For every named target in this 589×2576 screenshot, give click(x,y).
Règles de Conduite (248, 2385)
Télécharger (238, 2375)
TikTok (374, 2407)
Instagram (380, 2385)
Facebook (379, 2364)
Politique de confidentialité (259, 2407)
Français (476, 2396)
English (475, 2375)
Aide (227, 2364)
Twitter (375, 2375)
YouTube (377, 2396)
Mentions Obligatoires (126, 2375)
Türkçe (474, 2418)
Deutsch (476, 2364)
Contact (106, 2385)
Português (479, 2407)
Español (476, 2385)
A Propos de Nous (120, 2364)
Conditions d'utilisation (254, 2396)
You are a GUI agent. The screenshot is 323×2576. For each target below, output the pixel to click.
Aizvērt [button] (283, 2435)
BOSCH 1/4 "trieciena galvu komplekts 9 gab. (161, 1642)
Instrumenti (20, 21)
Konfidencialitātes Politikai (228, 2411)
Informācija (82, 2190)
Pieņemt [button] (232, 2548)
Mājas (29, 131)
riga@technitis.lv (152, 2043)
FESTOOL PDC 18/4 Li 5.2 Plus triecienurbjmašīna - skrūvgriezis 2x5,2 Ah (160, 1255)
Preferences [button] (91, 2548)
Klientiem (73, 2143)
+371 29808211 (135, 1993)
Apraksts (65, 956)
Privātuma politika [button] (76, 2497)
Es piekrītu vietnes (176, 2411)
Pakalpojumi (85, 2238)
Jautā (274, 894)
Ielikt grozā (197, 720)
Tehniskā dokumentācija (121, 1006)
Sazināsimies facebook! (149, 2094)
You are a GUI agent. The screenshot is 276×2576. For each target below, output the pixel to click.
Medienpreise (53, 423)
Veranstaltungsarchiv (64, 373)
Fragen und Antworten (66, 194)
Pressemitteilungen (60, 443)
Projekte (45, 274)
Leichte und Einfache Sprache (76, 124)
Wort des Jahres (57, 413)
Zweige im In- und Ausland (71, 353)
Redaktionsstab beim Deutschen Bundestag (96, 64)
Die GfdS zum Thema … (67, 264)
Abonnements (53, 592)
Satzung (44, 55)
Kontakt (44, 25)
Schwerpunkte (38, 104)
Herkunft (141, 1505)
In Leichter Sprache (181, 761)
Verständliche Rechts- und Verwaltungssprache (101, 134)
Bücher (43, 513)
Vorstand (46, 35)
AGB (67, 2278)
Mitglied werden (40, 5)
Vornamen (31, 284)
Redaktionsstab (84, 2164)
------------------------------------------------------------------------
TASK DESCRIPTION:
Copy out the listing above, substituting "web assistant" for each occurrence of "GUI agent" and changing nothing else.

TASK ANSWER:
For every named target in this 589×2576 screenshot, give click(x,y).
Règles de Conduite (248, 2385)
Télécharger (238, 2375)
TikTok (374, 2407)
Instagram (380, 2385)
Facebook (379, 2364)
Politique de confidentialité (259, 2407)
Français (476, 2396)
English (475, 2375)
Aide (227, 2364)
Twitter (375, 2375)
YouTube (377, 2396)
Mentions Obligatoires (126, 2375)
Türkçe (474, 2418)
Deutsch (476, 2364)
Contact (106, 2385)
Português (479, 2407)
Español (476, 2385)
A Propos de Nous (120, 2364)
Conditions d'utilisation (254, 2396)
You are a web assistant. The screenshot is 323×2576. For each target below, output the pixel to click.
Aizvērt [button] (283, 2435)
BOSCH 1/4 "trieciena galvu komplekts 9 gab. (161, 1642)
Instrumenti (20, 21)
Konfidencialitātes Politikai (228, 2411)
Informācija (82, 2190)
Pieņemt [button] (232, 2548)
Mājas (29, 131)
riga@technitis.lv (152, 2043)
FESTOOL PDC 18/4 Li 5.2 Plus triecienurbjmašīna - skrūvgriezis 2x5,2 Ah (160, 1255)
Preferences [button] (91, 2548)
Klientiem (73, 2143)
+371 29808211 (135, 1993)
Apraksts (65, 956)
Privātuma politika [button] (76, 2497)
Es piekrītu vietnes (176, 2411)
Pakalpojumi (85, 2238)
Jautā (274, 894)
Ielikt grozā (197, 720)
Tehniskā dokumentācija (121, 1006)
Sazināsimies facebook! (149, 2094)
You are a web assistant. The screenshot is 276×2576. For each target below, output the pixel to click.
Medienpreise (53, 423)
Veranstaltungsarchiv (64, 373)
Fragen und Antworten (66, 194)
Pressemitteilungen (60, 443)
Projekte (45, 274)
Leichte und Einfache Sprache (76, 124)
Wort des Jahres (57, 413)
Zweige im In- und Ausland (71, 353)
Redaktionsstab beim Deutschen Bundestag (96, 64)
Die GfdS zum Thema … (67, 264)
Abonnements (53, 592)
Satzung (44, 55)
Kontakt (44, 25)
Schwerpunkte (38, 104)
Herkunft (141, 1505)
In Leichter Sprache (181, 761)
Verständliche Rechts- und Verwaltungssprache (101, 134)
Bücher (43, 513)
Vorstand (46, 35)
AGB (67, 2278)
Mitglied werden (40, 5)
Vornamen (31, 284)
Redaktionsstab (84, 2164)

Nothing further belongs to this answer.